In its semiannual risk perspective for spring 2023 (SARP), the Office of the Comptroller of the Currency (OCC) said the overall strength of the federal banking system is sound. However, with operational and compliance risks, it noted key challenges raising the risk level.
“Cyber threats persist. Digitalization of banking products and services is expanding, especially as banks increase use of third parties,” the agency reported regarding operational risk. “This expansion presents both opportunities and risks.”
On compliance risk, the OCC asserted that banks’ compliance management systems are challenged to keep pace with changing products, services, and delivery channel offerings developed in response to customer needs and preferences.
Regarding credit risk, the agency said that credit markets and loan portfolios “remain resilient” and that problem loans remain manageable. However, the OCC indicated that trouble may be emerging in segments of the commercial real estate and consumer credit markets, noting that “signs of stress are increasing.”

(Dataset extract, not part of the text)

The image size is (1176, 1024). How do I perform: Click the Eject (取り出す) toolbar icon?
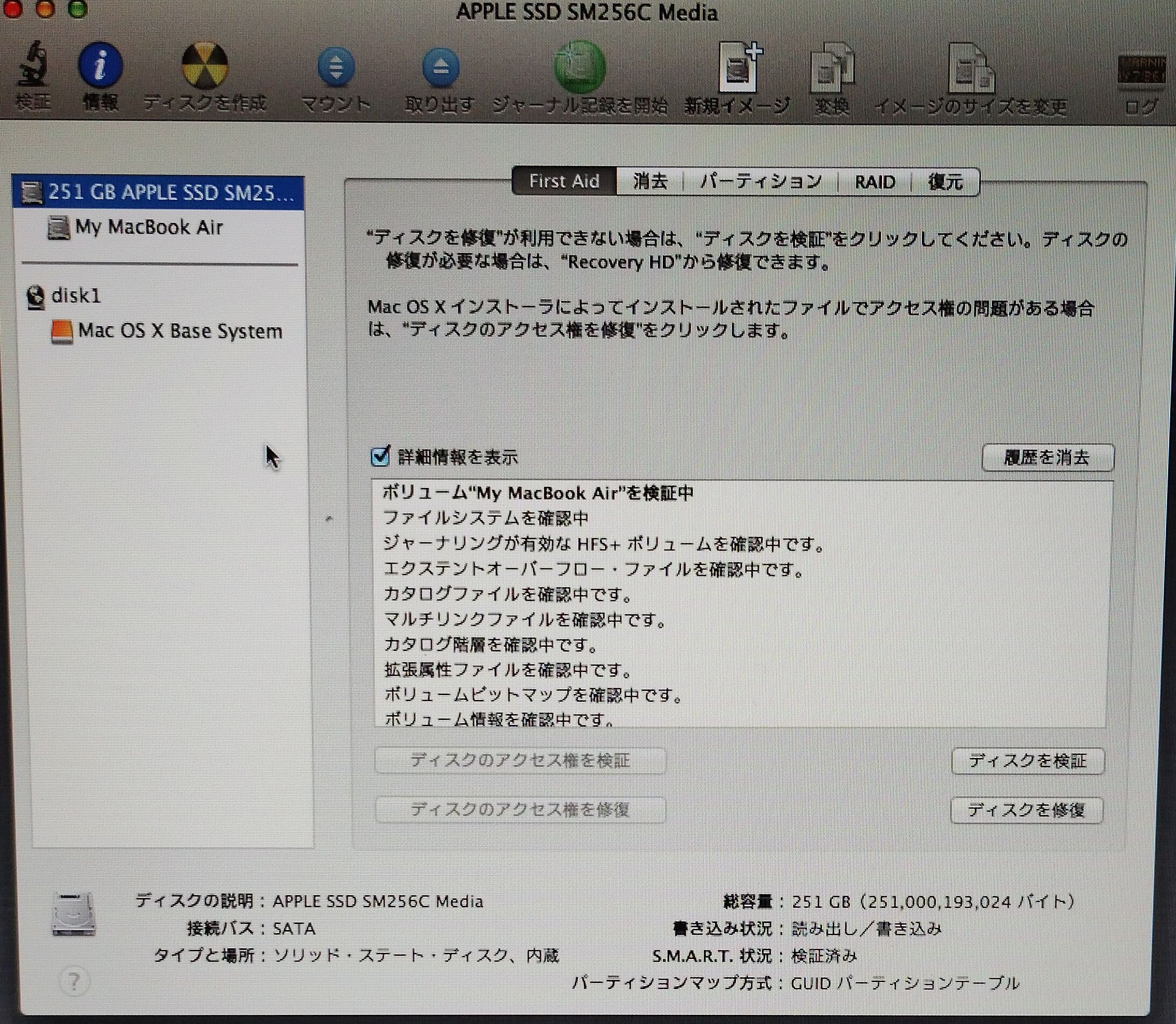click(x=440, y=68)
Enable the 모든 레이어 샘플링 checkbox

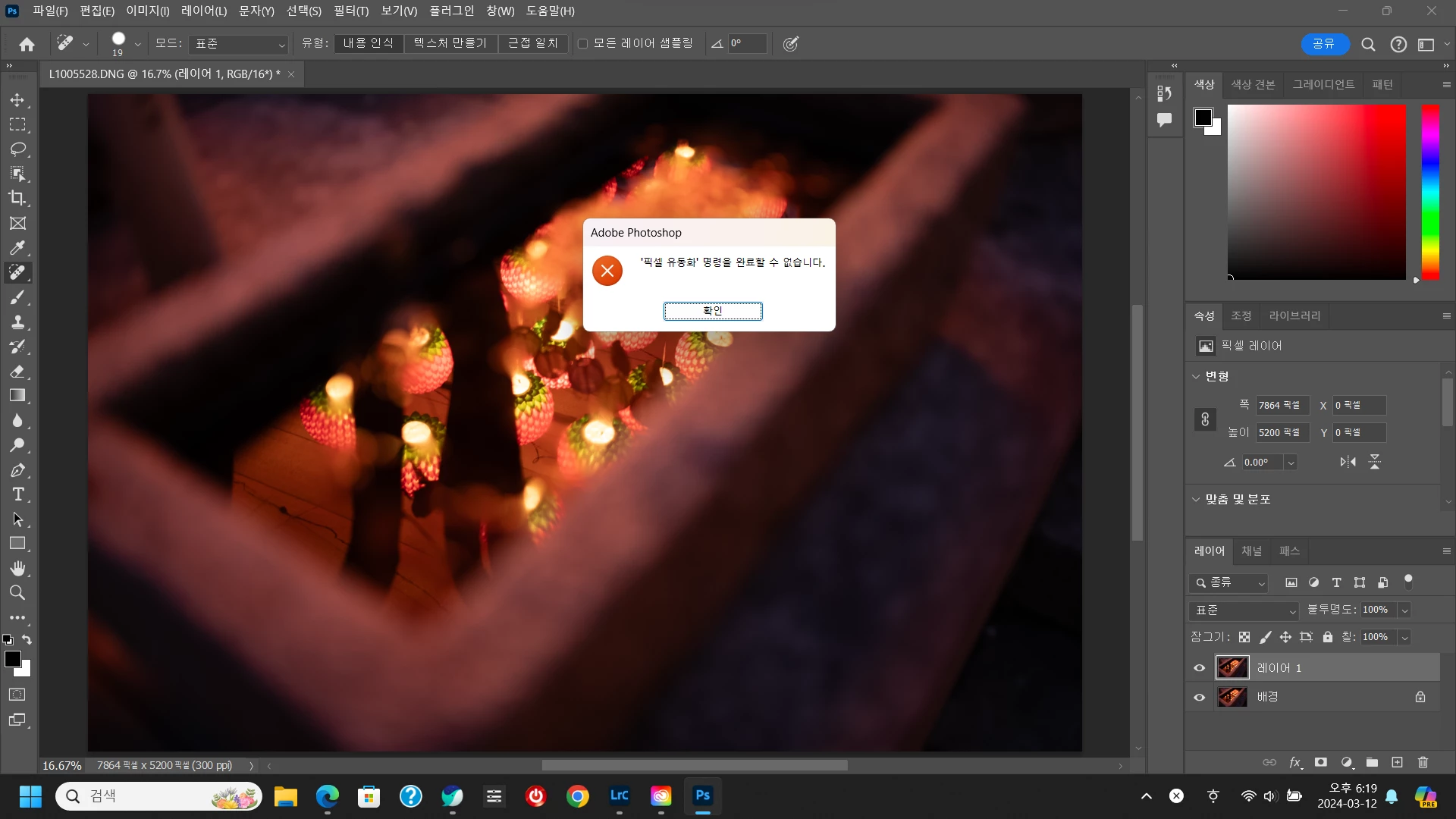point(582,44)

In a statement, Acting Comptroller Michael Hsu said his agency will expect banks to be on the “balls of their feet” regarding risk management, “just as our examiners are.” In particular, the acting comptroller urged banks to guard against a false sense of comfort from the “recent relative stability in bank markets and from the benign credit performance data over the course of the pandemic.”
Hsu also urged banks to:
- re-evaluate exposures, especially asset and liability concentrations, across a range of scenarios,
- take actions to preserve capital and maintain strong liquidity consistent with each bank’s risk profile,
- maintain discipline and strong risk management across all risk areas, not just in response to headlines, and
- prepare to communicate clearly, credibly, and promptly about their condition and risk profile should questions arise from customers, investors, depositors, and other stakeholders.